Go语言已经为开发者内置配套了很多性能调优监控的好工具和方法,这大大提升了我们profile分析的效率。此外本文还将重点介绍和推荐uber开源的go-torch,其生成的火焰图更方便更直观的帮我们进行性能调优。我也是在实际一次的性能调优中,接触到go-torch,非常棒。
Go强大之处是它已经在语言层面集成了profile采样工具,并且允许我们在程序的运行时使用它们,使用Go的profiler我们能获取以下的样本信息:
基准测试文件:例如使用命令go test . -bench . -cpuprofile prof.cpu生成采样文件后,再通过命令 go tool pprof [binary] prof.cpu 来进行分析。
import _ net/http/pprof:如果我们的应用是一个web服务,我们可以在http服务启动的代码文件(eg: main.go)添加 import _ net/http/pprof,这样我们的服务 便能自动开启profile功能,有助于我们直接分析采样结果。
通过在代码里面调用runtime.StartCPUProfile或者runtime.WriteHeapProfile等内置方法,即可方便的进行数据采样。
更多Golang Profiling的使用,推荐https://blog.golang.org/profiling-go-programs。
go tool pprof的参数很多,不做详细介绍,自己help看看。在这里,我主要用到的命令为:
go tool pprof --seconds 25 http://localhost:9090/debug/pprof/profile
命令中,设置了25s的采样时间,当25s采样结束后,就生成了我们想要的profile文件,然后在pprof交互命令行中输入web,从浏览器中打开,就能看到对应的整个调用链的性能树形图。
root@garnett:~/# go tool pprof -h
usage: pprof [options] [binary] ...
Output format (only set one):
-callgrind Outputs a graph in callgrind format
-disasm=p Output annotated assembly for functions matching regexp or address
-dot Outputs a graph in DOT format
-eog Visualize graph through eog
-evince Visualize graph through evince
-gif Outputs a graph image in GIF format
-gv Visualize graph through gv
-list=p Output annotated source for functions matching regexp
-pdf Outputs a graph in PDF format
-peek=p Output callers/callees of functions matching regexp
-png Outputs a graph image in PNG format
-proto Outputs the profile in compressed protobuf format
-ps Outputs a graph in PS format
-raw Outputs a text representation of the raw profile
-svg Outputs a graph in SVG format
-tags Outputs all tags in the profile
-text Outputs top entries in text form
-top Outputs top entries in text form
-tree Outputs a text rendering of call graph
-web Visualize graph through web browser
-weblist=p Output annotated source in HTML for functions matching regexp or address
Output file parameters (for file-based output formats):
-output=f Generate output on file f (stdout by default)

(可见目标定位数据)

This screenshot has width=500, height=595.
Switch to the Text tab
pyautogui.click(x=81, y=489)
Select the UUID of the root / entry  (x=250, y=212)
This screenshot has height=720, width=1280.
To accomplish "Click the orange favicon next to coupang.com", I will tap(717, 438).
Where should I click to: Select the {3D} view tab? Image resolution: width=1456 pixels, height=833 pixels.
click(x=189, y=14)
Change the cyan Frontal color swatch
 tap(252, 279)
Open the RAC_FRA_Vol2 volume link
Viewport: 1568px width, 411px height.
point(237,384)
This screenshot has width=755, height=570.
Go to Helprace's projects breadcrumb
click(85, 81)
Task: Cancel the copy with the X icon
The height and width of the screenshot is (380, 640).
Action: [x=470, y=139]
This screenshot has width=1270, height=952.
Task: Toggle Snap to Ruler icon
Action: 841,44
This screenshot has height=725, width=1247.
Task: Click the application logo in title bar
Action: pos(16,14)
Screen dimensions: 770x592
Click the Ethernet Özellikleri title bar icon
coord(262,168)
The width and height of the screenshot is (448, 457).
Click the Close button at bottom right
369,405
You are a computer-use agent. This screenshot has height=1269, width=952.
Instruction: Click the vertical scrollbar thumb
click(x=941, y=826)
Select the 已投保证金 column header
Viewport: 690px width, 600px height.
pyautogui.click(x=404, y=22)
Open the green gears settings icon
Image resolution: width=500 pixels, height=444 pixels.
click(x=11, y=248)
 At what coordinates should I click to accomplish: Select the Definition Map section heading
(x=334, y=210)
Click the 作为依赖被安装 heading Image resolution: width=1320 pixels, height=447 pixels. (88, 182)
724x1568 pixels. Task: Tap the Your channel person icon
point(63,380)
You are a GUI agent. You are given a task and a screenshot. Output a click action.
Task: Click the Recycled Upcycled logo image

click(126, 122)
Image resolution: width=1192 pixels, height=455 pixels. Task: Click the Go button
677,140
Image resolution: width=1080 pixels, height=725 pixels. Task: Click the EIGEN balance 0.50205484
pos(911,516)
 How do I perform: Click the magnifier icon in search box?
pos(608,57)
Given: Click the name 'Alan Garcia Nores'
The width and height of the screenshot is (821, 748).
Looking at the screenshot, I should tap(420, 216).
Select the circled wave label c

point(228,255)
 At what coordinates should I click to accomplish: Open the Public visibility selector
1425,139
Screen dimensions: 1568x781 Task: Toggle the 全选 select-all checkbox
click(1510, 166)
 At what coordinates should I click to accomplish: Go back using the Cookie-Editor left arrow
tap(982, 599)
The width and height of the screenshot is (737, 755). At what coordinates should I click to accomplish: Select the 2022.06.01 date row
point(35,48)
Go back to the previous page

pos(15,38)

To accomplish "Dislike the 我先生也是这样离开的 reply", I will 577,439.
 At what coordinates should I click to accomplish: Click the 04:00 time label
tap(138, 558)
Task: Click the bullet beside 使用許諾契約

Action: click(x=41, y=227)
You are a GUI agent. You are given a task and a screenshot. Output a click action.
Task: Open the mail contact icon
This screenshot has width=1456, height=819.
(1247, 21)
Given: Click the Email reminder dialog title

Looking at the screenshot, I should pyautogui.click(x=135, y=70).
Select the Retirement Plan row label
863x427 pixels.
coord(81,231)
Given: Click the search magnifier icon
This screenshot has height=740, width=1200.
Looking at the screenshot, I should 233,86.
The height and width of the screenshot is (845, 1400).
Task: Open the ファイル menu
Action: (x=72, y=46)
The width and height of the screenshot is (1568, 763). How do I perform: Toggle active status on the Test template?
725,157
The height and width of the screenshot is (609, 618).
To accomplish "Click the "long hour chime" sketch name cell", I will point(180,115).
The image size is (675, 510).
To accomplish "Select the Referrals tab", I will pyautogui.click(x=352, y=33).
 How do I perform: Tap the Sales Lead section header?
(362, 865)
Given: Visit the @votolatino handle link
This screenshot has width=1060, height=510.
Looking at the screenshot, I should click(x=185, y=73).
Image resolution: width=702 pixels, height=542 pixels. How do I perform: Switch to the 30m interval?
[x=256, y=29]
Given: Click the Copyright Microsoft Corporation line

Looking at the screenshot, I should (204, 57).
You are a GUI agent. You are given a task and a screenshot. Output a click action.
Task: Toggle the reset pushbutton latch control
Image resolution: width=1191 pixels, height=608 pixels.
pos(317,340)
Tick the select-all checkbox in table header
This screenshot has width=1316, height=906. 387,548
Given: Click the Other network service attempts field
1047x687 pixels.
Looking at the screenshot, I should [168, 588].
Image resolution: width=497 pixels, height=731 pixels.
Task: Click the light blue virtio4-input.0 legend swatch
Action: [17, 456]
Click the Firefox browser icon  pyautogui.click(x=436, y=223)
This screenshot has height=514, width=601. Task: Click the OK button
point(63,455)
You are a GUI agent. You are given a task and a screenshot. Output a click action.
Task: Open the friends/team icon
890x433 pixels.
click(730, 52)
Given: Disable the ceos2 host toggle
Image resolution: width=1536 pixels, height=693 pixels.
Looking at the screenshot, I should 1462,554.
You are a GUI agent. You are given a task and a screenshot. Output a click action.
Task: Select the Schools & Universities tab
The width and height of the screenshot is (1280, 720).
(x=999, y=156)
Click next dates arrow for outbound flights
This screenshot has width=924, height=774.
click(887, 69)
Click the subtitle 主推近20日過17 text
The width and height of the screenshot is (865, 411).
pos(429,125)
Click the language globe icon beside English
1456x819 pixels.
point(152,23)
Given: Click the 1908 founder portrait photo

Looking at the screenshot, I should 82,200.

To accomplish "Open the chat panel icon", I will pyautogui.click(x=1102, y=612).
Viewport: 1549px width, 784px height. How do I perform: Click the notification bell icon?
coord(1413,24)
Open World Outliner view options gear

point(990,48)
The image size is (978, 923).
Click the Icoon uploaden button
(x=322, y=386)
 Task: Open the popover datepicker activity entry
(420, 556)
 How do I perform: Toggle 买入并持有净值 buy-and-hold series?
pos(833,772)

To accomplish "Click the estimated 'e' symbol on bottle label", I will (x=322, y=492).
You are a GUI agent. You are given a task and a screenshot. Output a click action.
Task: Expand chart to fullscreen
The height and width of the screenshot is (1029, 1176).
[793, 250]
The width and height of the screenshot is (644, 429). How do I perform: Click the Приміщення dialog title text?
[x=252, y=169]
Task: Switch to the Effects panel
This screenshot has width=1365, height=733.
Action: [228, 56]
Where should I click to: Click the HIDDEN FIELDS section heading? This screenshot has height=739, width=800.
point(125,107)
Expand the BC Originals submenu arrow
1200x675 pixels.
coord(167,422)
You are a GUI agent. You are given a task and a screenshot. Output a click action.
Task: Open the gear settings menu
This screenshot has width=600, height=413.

*任务目标 1*.
根据Go性能调优一文回答：
(a) 在基准测试命令 go test . -bench . -cpuprofile prof.cpu 中，生成的采样文件名是什么？
(b) 作者所用的 go tool pprof 命令设置了多长的采样时间？
(c) 帮助信息中，-output=f 参数默认把结果输出到哪里？
*任务目标 2*.
接着Go性能调优一文的最后一句往下续写。

*书面作答 1*.
(a) prof.cpu
(b) 25秒
(c) stdout

*书面作答 2*.
Output granularity (only set one):
-functions Report at function level [default]
-files Report at source file level
-lines Report at source line level
-addresses Report at address level
Comparison options:
-base Show delta from this profile
-drop_negative Ignore negative differences
Sorting options:
-cum Sort by cumulative data
Dynamic profile options:
-seconds=N Length of time for dynamic profiles
Profile trimming options:
-nodecount=N Max number of nodes to show
-nodefraction=f Hide nodes below *total
-edgefraction=f Hide edges below *total
Sample value selection option (by index):
-sample_index Index of sample value to display
-mean Average sample value over first value
Sample value selection option (for heap profiles):
-inuse_space Display in-use memory size
-inuse_objects Display in-use object counts
-alloc_space Display allocated memory size
-alloc_objects Display allocated object counts
Sample value selection option (for contention profiles):
-total_delay Display total delay at each region
-contentions Display number of delays at each region
-mean_delay Display mean delay at each region
Filtering options:
-runtime Show runtime call frames in memory profiles
-focus=r Restricts to paths going through a node matching regexp
-ignore=r Skips paths going through any nodes matching regexp
-tagfocus=r Restrict to samples tagged with key:value matching regexp
Restrict to samples with numeric tags in range (eg "32kb:1mb")
-tagignore=r Discard samples tagged with key:value matching regexp
Avoid samples with numeric tags in range (eg "1mb:")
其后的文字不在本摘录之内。